#### SOURCE RECORDS ####
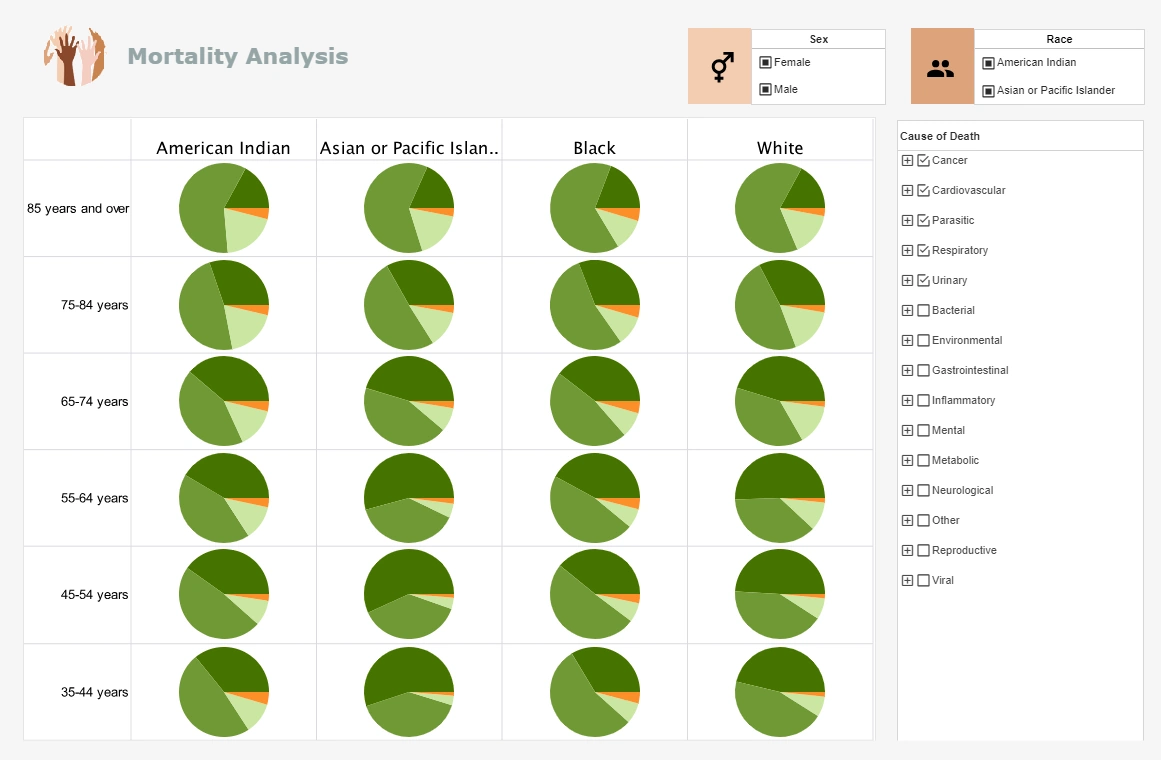This screenshot has width=1161, height=760.
Task: Uncheck American Indian in the Race filter
Action: (988, 62)
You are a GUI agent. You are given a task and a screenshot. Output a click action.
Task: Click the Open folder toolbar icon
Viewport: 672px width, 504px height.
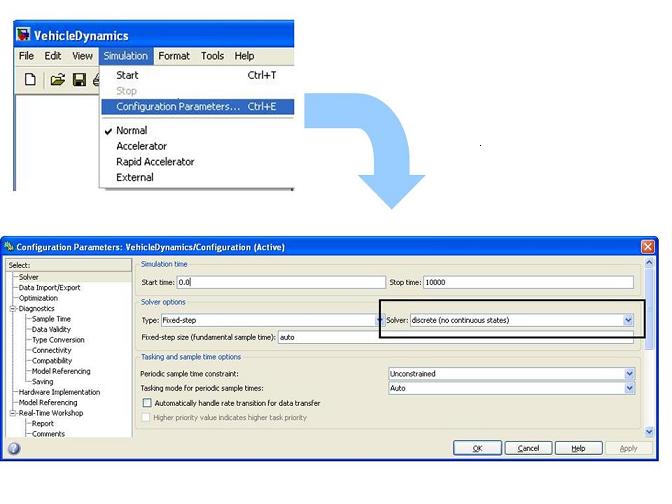point(57,80)
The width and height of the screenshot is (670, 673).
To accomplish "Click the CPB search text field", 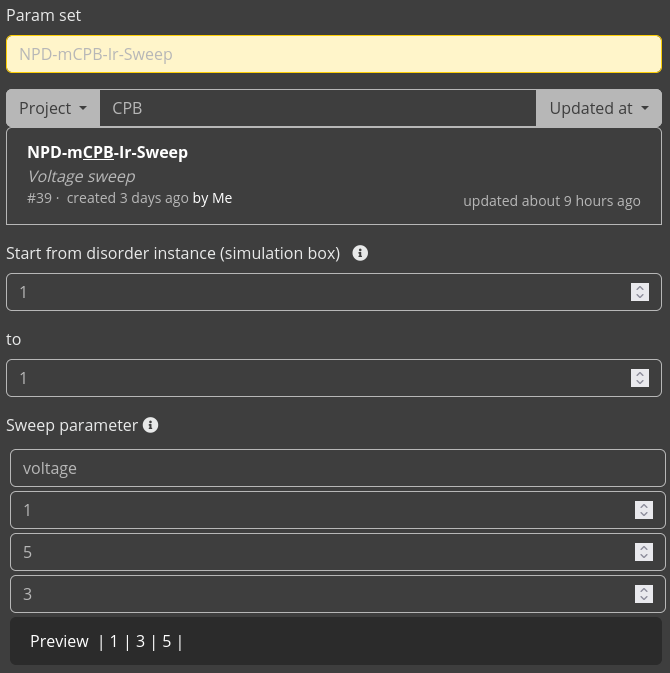I will click(317, 108).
####
# EXERCISE DETAILS
In the listing above, find the line containing "You are a GUI" and the line containing "The width and", then return both of them and every line between, exactly, without pictures.

# TASK RESULT
You are a GUI agent. You are given a task and a screenshot. Output a click action.
Task: Click the Open folder toolbar icon
Viewport: 672px width, 504px height.
point(57,80)
The width and height of the screenshot is (670, 673).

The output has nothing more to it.